In Uncategorized on 12/04/2017 at 19:38

I echo Joe Darion’s lyrics from fifty-plus years ago, although my quest is not that of a chivalrous knight, but rather the humble blogger seeking blogfodder. While it’s premature to assert that any portion of either of the tax reform bills just passed will survive conference untouched, I was alarmed to read that the Section 215 alimony deduction was on the plank-walk list.

Whatever shall I do when the last dead spouse bounce finally works its way to 400 Second Street, NW, the Judge or STJ scuppers the deduction, and the curtain falls?

Well, for the moment the dead spouse bounce is really a side issue, as the Section 1041(a)(2) unrecognizable gain or loss scuppers the deduction for David W. Stapleton and Melinda Stapleton, 2017 T. C. Sum. Op. 87, filed 12/4/17.

Melinda’s just along for the ride. It’s Dave’s story, as he unloads the ranch formerly the property of himself and loved-once, ex-spouse Maureen Stapleton, the established real estate broker.

The parties enter into the usual marital settlement agreement, whereby the ex-couple’s worldly goods were disendowed, and Dave got to unload the horse ranch.

As is almost invariably the case, forced sales are a license to get plundered, and Dave wound up having to sell to Maureen after a couple years (hi, Judge Holmes) of busted deals or no deals at a scrap price.

Dave takes a capital loss that IRS disallows. The tax effect is under $50K, so Dave goes small-claimer and STJ Daniel A. (“Yuda”) Guy is on the case.

“The deed stated that petitioner was transferring the ranch property to her ‘as a part of the distribution of marital property in the dissolution of Case No. 07 DR 320’.” 2017 T. C. Sum. Op. 87, at p. 6. This drafting gem should put any gain or loss squarely within Section 1041(a)(2) “transfer is incident to divorce.”

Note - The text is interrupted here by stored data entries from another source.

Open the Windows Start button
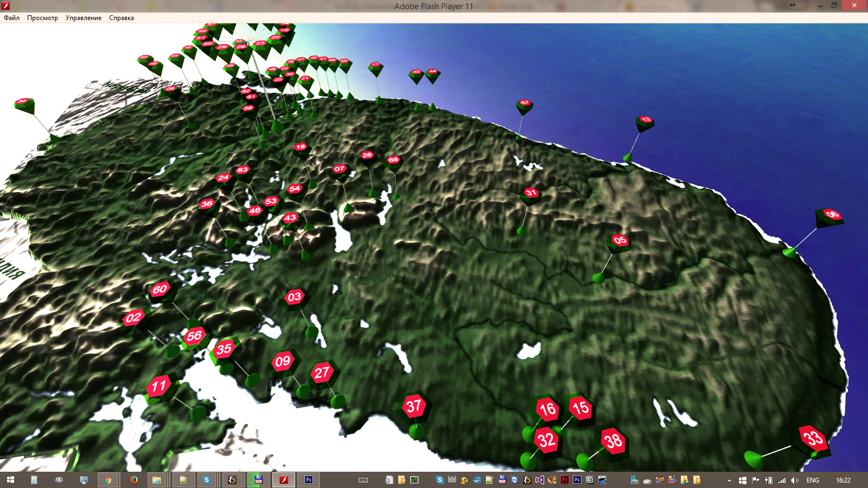 pyautogui.click(x=10, y=480)
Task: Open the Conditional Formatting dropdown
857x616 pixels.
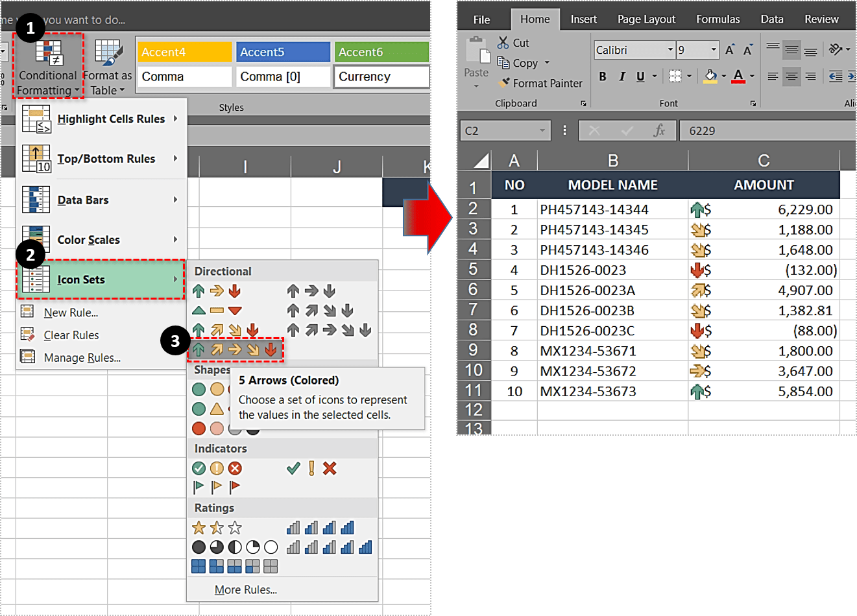Action: 47,68
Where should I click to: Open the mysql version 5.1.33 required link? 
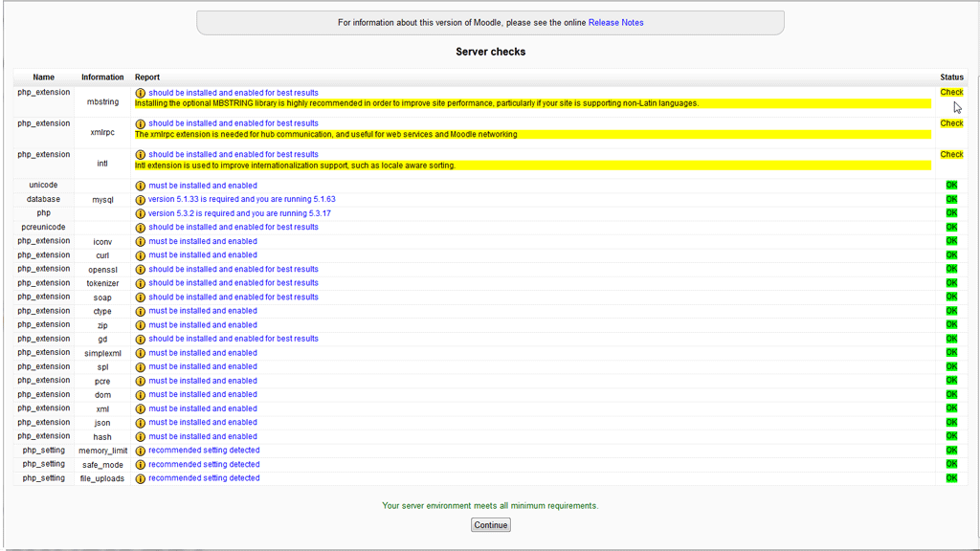(x=241, y=199)
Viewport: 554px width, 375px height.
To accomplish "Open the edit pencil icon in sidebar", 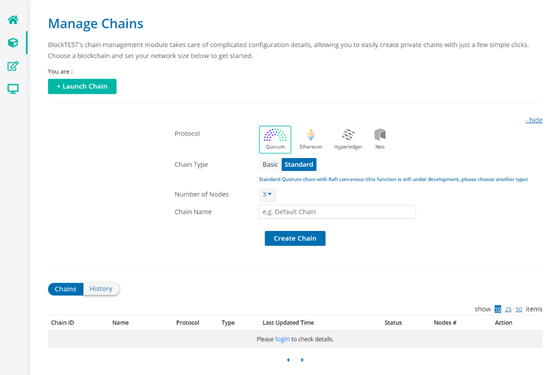I will pos(13,66).
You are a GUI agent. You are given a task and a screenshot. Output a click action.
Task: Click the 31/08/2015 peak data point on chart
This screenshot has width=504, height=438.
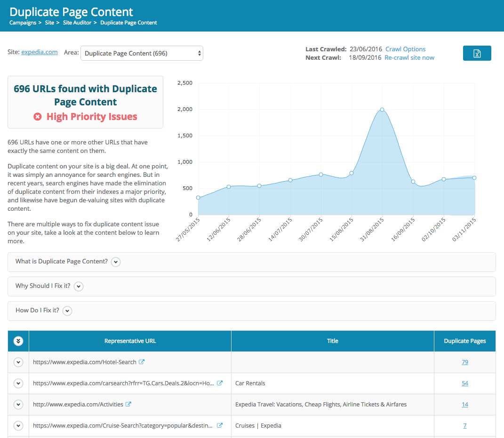point(382,109)
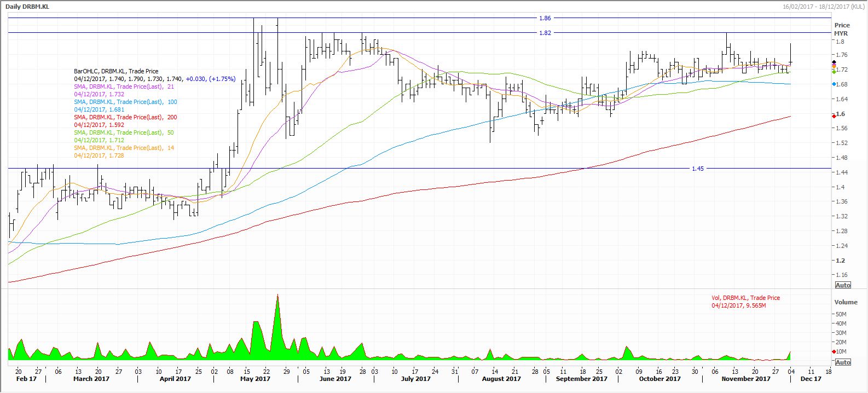Click the Vol DRBM.KL volume legend label
Image resolution: width=868 pixels, height=393 pixels.
(745, 298)
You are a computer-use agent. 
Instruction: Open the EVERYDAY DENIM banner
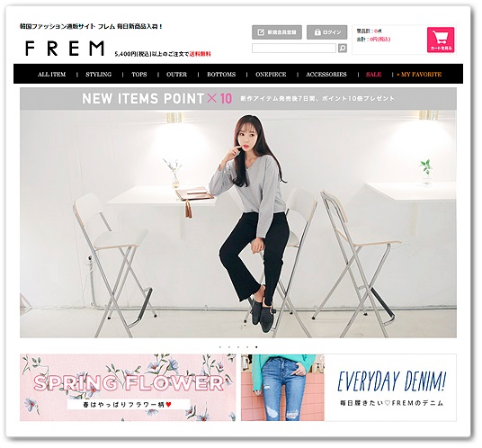[x=349, y=388]
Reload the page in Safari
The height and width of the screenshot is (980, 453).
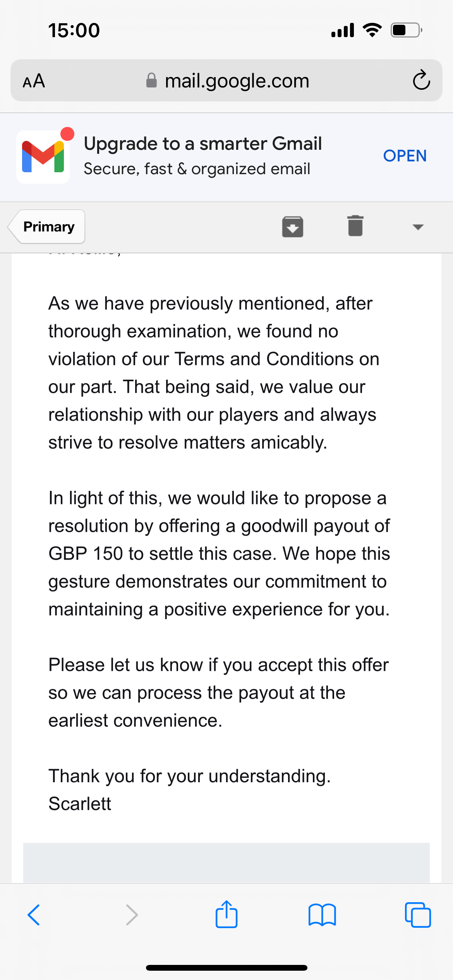click(x=421, y=81)
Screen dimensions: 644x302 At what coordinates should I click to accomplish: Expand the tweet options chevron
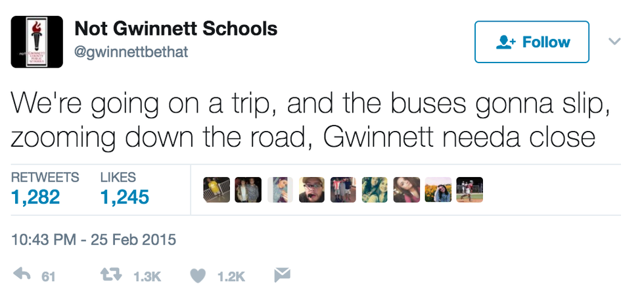614,41
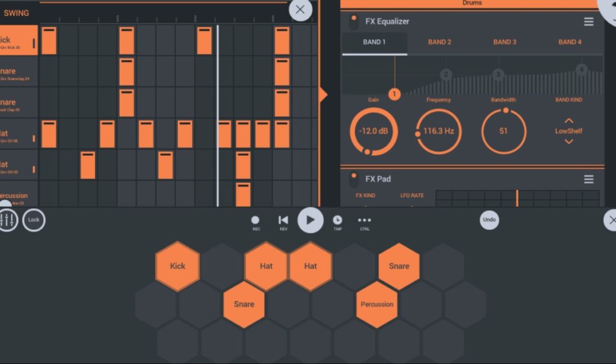Viewport: 616px width, 364px height.
Task: Select band marker 2 on the EQ curve
Action: tap(446, 74)
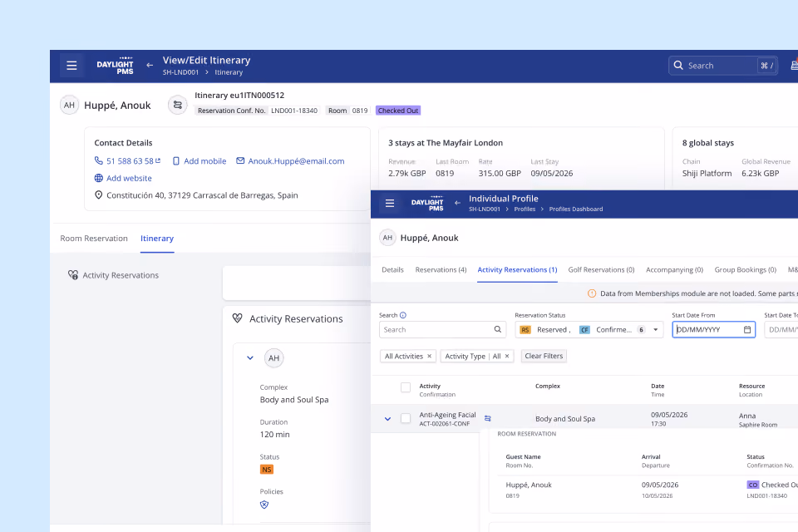This screenshot has height=532, width=798.
Task: Click the back arrow beside Individual Profile
Action: pyautogui.click(x=457, y=203)
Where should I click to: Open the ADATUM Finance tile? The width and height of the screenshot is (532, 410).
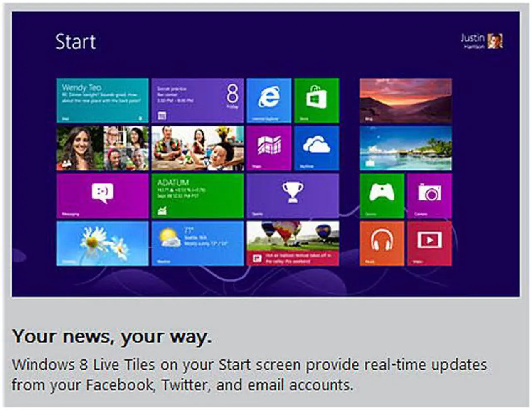(x=197, y=196)
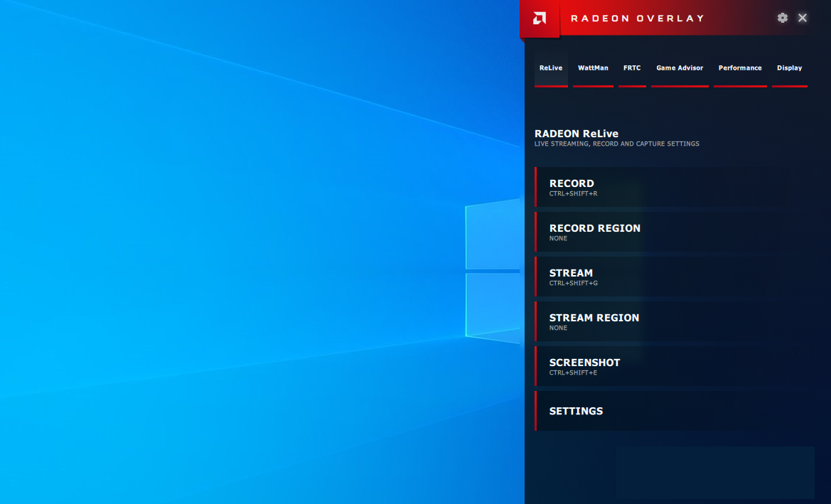Open the WattMan tab
Image resolution: width=831 pixels, height=504 pixels.
593,68
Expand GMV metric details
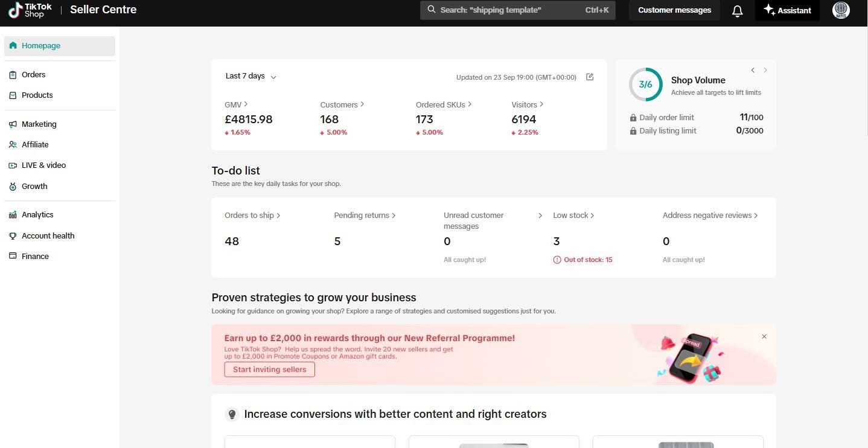 coord(236,104)
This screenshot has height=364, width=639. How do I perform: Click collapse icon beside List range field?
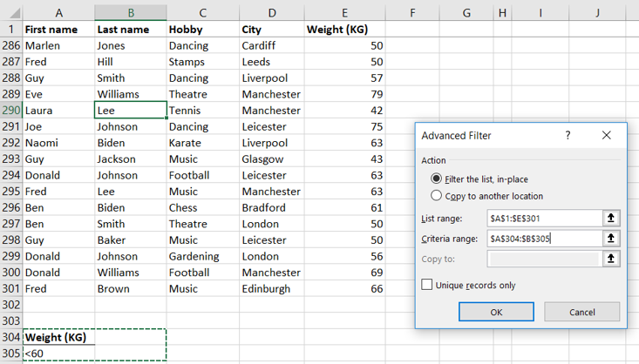[x=611, y=218]
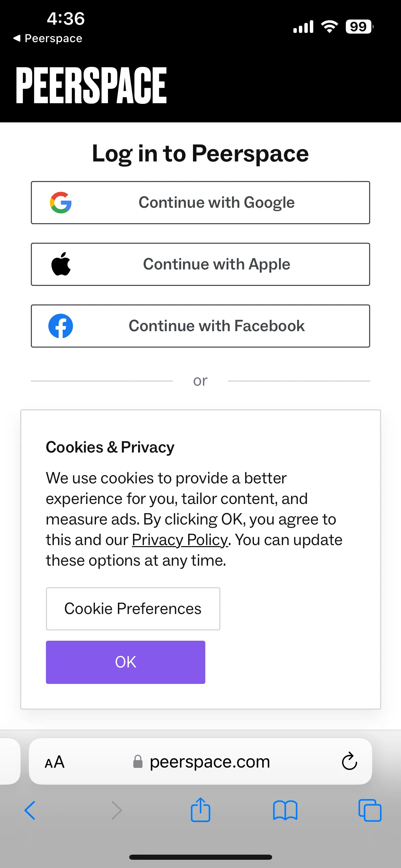Viewport: 401px width, 868px height.
Task: Click Continue with Facebook button
Action: click(201, 326)
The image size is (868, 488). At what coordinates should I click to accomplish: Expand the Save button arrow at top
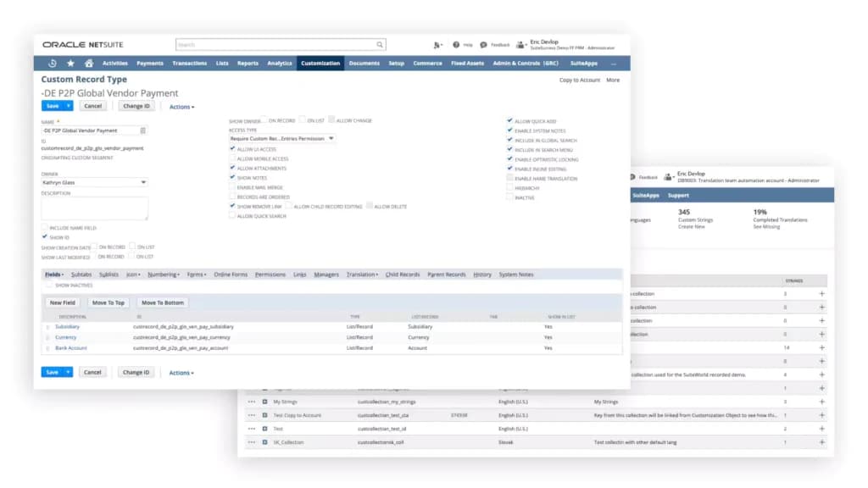pos(68,106)
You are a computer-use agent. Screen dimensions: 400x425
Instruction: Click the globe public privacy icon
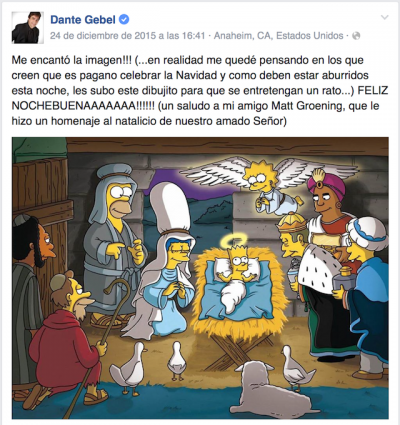[356, 35]
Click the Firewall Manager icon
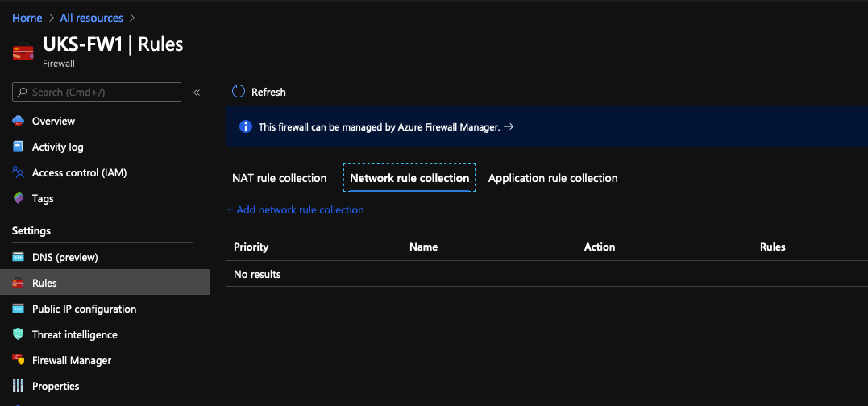 [x=18, y=360]
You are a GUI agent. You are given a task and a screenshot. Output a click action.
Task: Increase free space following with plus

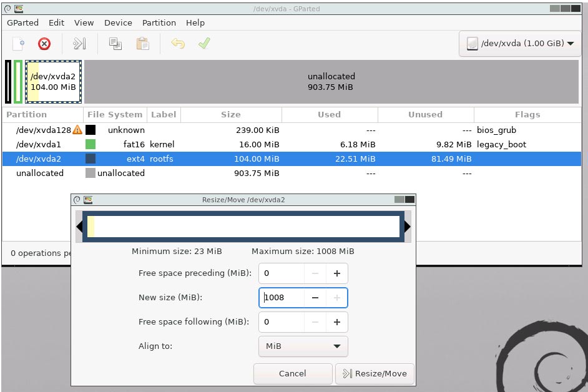coord(337,322)
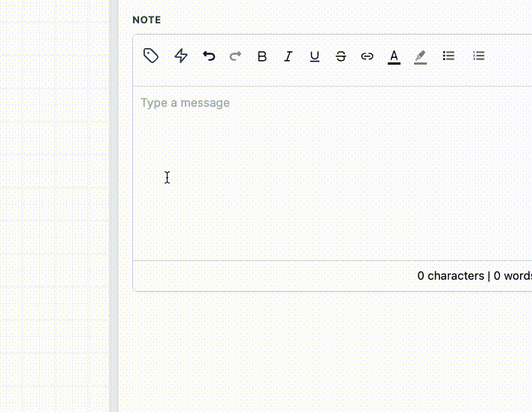Click the tag icon in the note toolbar
The width and height of the screenshot is (532, 412).
151,56
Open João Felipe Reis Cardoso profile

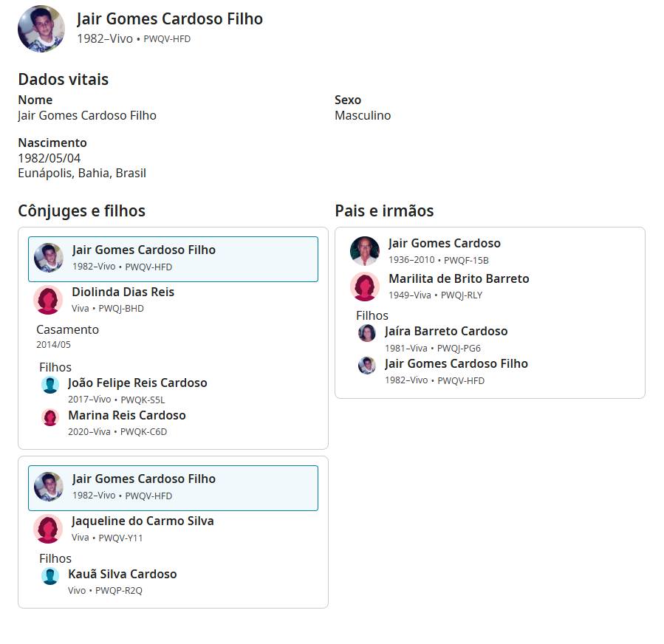tap(137, 383)
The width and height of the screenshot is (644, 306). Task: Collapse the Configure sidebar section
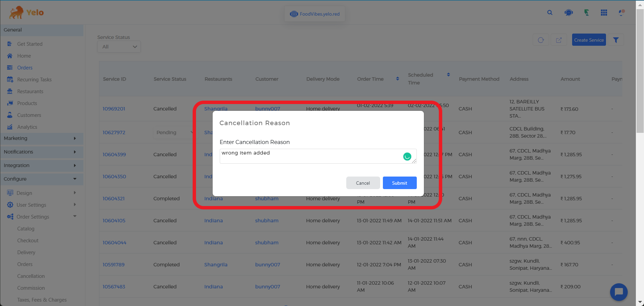(42, 179)
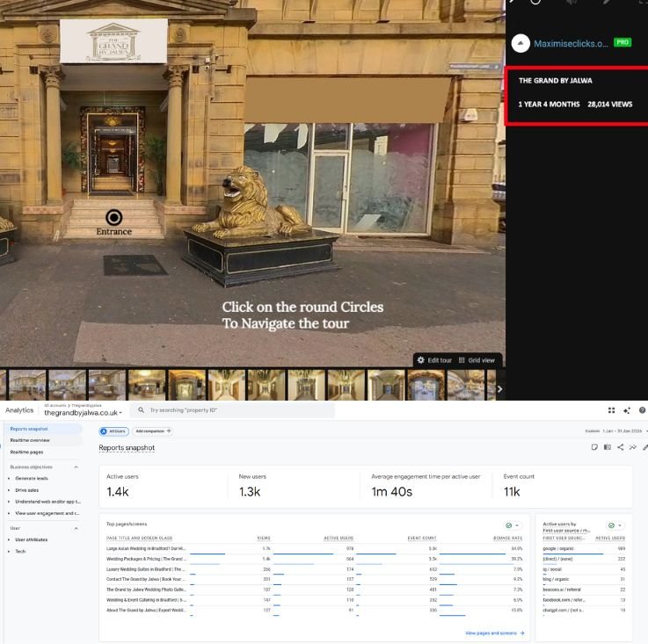The height and width of the screenshot is (644, 648).
Task: Open thegrandbyjalwa.co.uk property selector dropdown
Action: point(84,413)
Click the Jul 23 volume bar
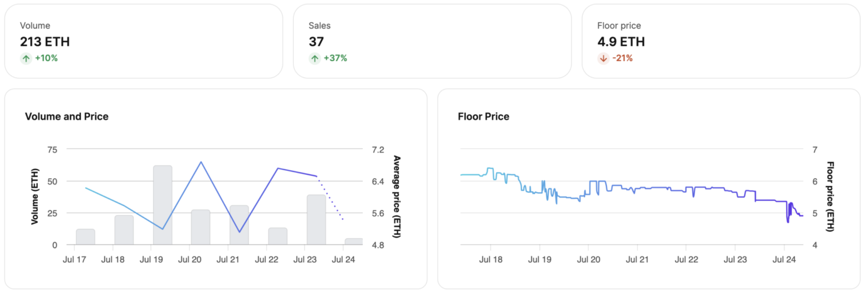 (316, 219)
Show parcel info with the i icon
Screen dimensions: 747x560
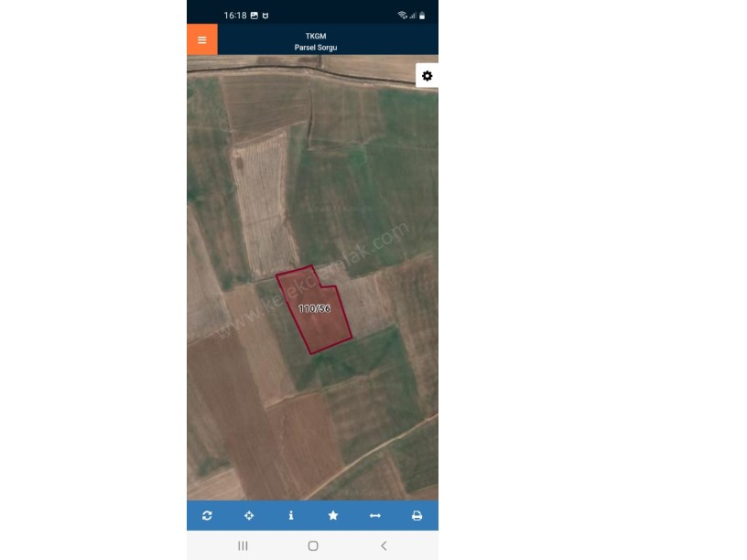(x=291, y=515)
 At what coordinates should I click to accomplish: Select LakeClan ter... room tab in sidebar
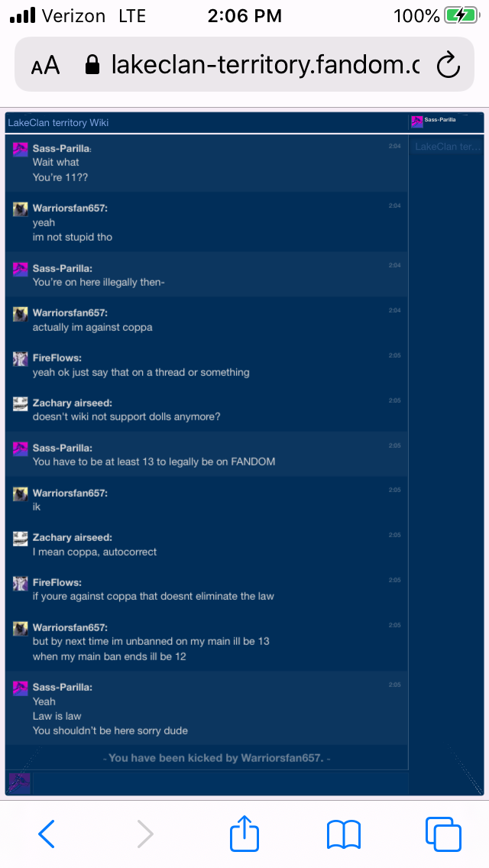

It does, although STJ Yuda says it doesn’t. How long it takes to effect the transfer is nothing to the point, provided the six-year cutoff in Reg. Section 1.1041-1T(b), Q&A-7, has not yet been reached.

And here, it hasn’t.

“In defining the phrase ‘incident to divorce’ which appears in section 1041(a)(2), Congress adopted the blanket phrase ‘related to the cessation of the marriage’ in section 1041(c)(2). In the absence of a statutory definition of the latter phrase, and consistent with the legislative history quoted above, courts have concluded that the phrase should be broadly construed. See Young v. Commissioner, 240 F.3d 369, 375-376 (4th Cir. 2001), aff’g 113 T.C. 152 (1999); Blatt v. Commissioner, 102 T.C. 77, 79 (1994).

If you give STJ Yuda a chance to construe a statute broadly, he’ll make it broad where a broad should be broad, per Oscar Hammerstein II.

Shrugging off the deed language abovecited (although it has to have carried some weight), STJ Yuda comes down for IRS.

“What is clear on this record is that the division of the couple’s marital property, as prescribed by the [Marital Settlement Agreement], was not complete until the ranch property was sold. As discussed above, both petitioner and Maureen Stapleton had retained significant rights and obligations in respect of the ranch property after their marriage was dissolved. We therefore conclude that petitioner’s sale of the property to Maureen Stapleton was made to effect the division of property that the couple owned at the time of the cessation of their marriage within the meaning of section 1.1041-1T(b), Q&A-7, Temporary Income Tax Regs., supra. Moreover, the sale was ‘related to the cessation of the marriage’ when we construe section 1041(c) broadly in accordance with the legislative history of the provision and this Court’s caselaw.” 2017 T. C. Sum. Op. 87, at p. 16.

And the transfer doesn’t have to satisfy an outstanding marital obligation. It’s like winding up a corporation or dissolving a partnership; distribute or liquidate the assets, turn out the lights and lock up the door.

Hopefully Section 1041 survives. I need all the blogfodder I can get.